The center has an extensive archive of documents, videos and artifacts from psychologists and psychological organizations.
It has long been a goal to share some of those materials with the public, Baker said.
“When people would deposit their personal papers with the archives, they would often say to us, “well I have laboratory equipment, would you be interested in that?’” Baker said. “Of course, the answer was, ‘yes.’”
Visitors will find everything from postcards of picturesque asylums across the country to Sigmund Freud’s home movies at the museum, which opened this week.
The collection also includes controversial equipment, including a Utica crib, which is a locked wooden cage where patients were expected to lie down inside to rest in the 1800s.
“I think it’s very easy to look at a piece like this and think it’s just sort of a horrendous torture device,” said Cathy Faye, assistant director at the center. “At the time it was believed that having patients in a position of laying down created more blood flow to the brain, and in turn blood flow to the brain was restorative. It actually was believed to help people get better.”
Imagery in newspapers outraged the public and use of the cribs fell out of practice, Faye said.
A few steps away in the museum, there is a much more comfortable setting where visitors can recline for some talk therapy in a replica of Sigmund Freud’s office.
“We’re encouraging people to come in, lay down on the coach, and take a selfie,” Faye said.
In addition to articles and artifacts throughout the gallery, visitors can also take short tests based off those administered to recruits in World War I and immigrants at Ellis Island.
The Knox Cube Imitation Test was one of the tests used at Ellis Island, and it is similar to the game “Simon Says.”
“We’ve had a few visitors do this this test, and what they talk about is how anxious they feel when doing this,” she said.
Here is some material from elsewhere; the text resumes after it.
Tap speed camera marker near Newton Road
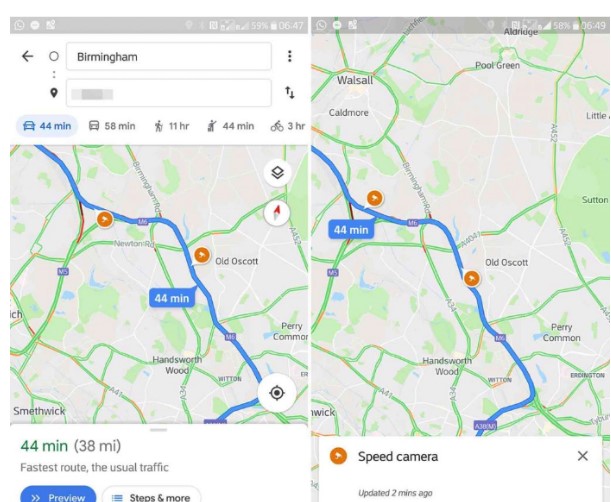The width and height of the screenshot is (611, 502). click(104, 218)

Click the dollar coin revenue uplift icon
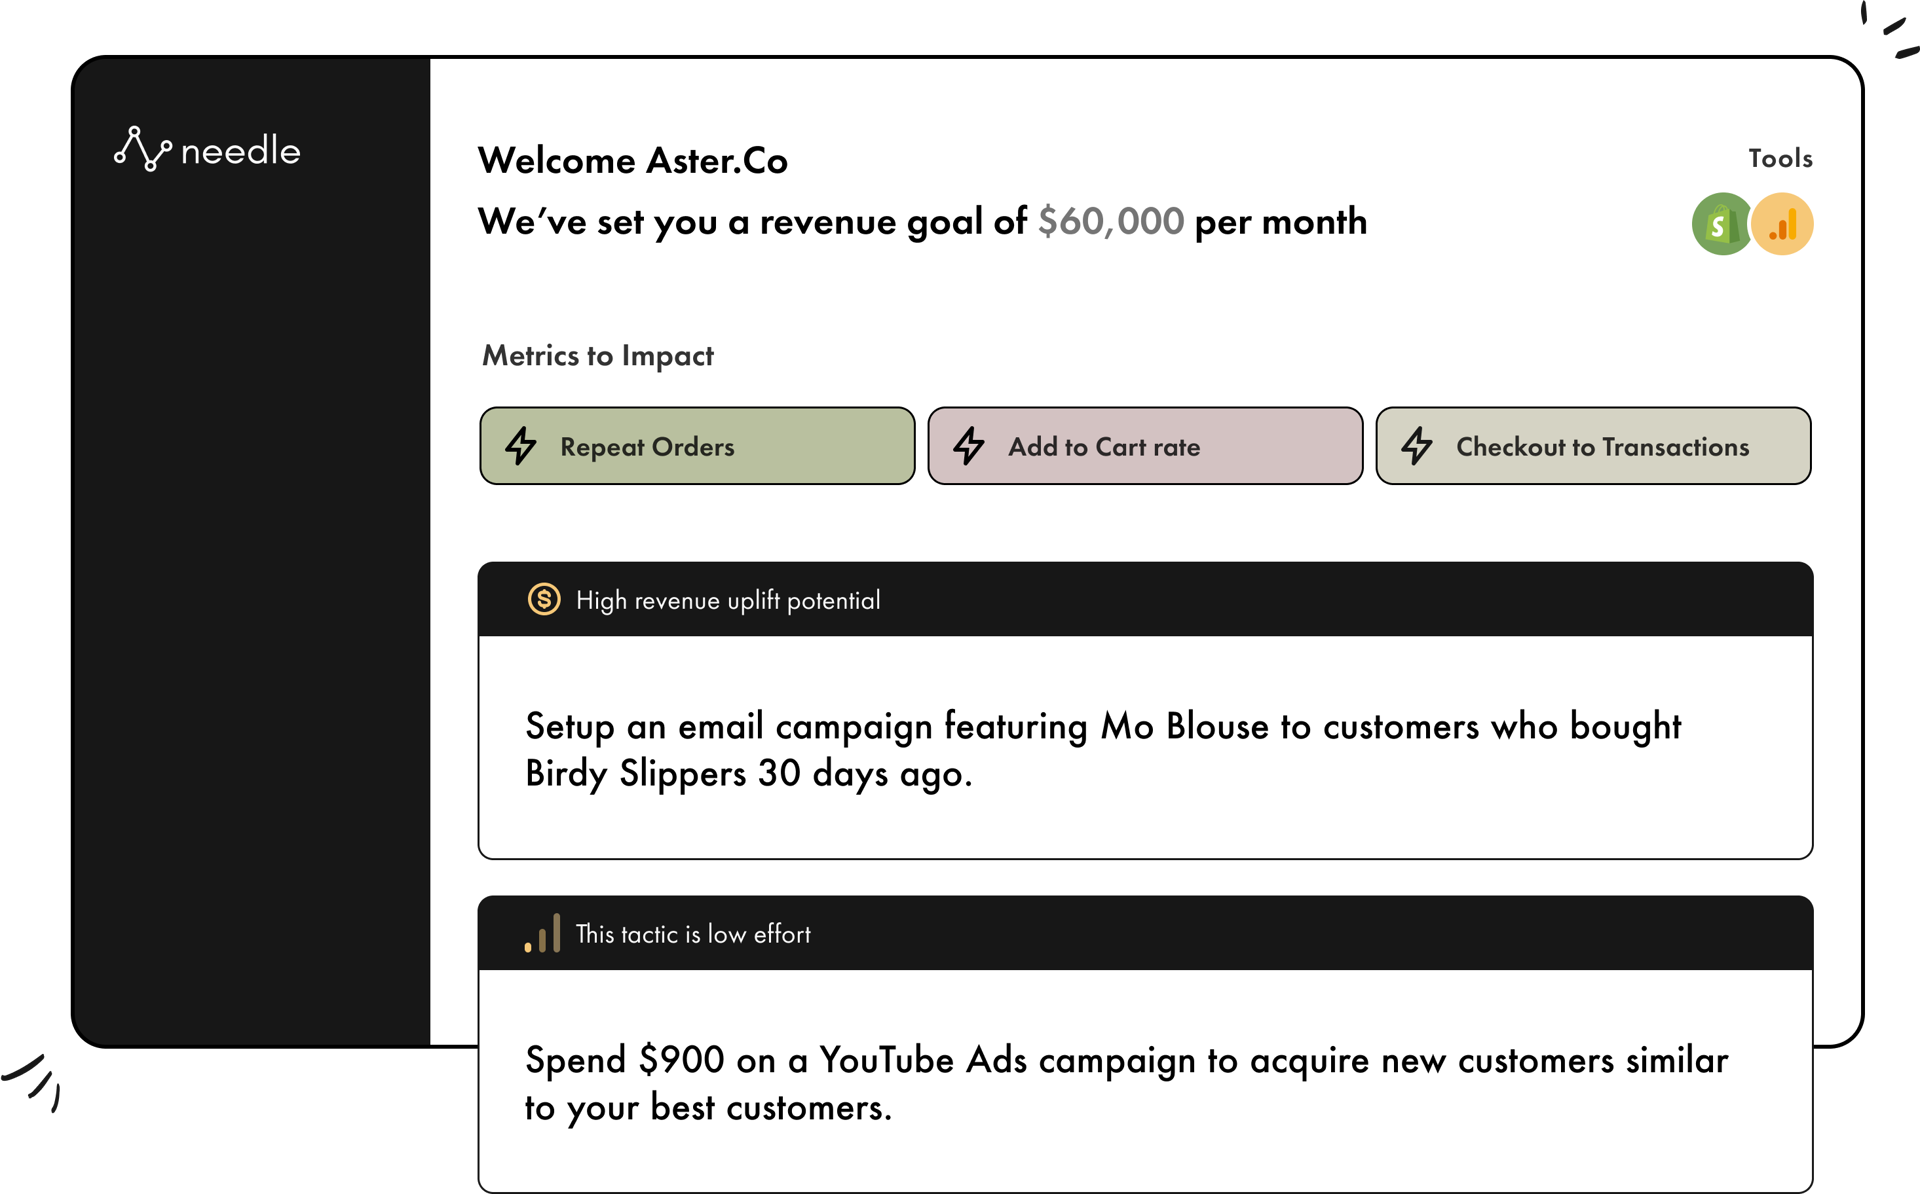(544, 599)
The center enlisted designers behind exhibits at the Rock and Rock Hall of Fame to make the stories of psychological experiments resonate with the public.
“We managed to put a combination of things together so that you learn in different ways, if you’re not going to read you can learn by doing an interactive,” said Dennis Barrie, one of the designers.
If that gets you thinking, then the museum has achieved its objective.
“What I’m hoping is that visitors will… learn more about psychology and an appreciation of how much psychology is a part of everyday life,” Baker said.
The National Museum of Pychology is located at 73 S. College St. Hours are 11 a.m. to 4 p.m., Tuesdays, Wednesdays, Fridays and Saturdays, and 11 a.m. to 8 p.m., Thursdays.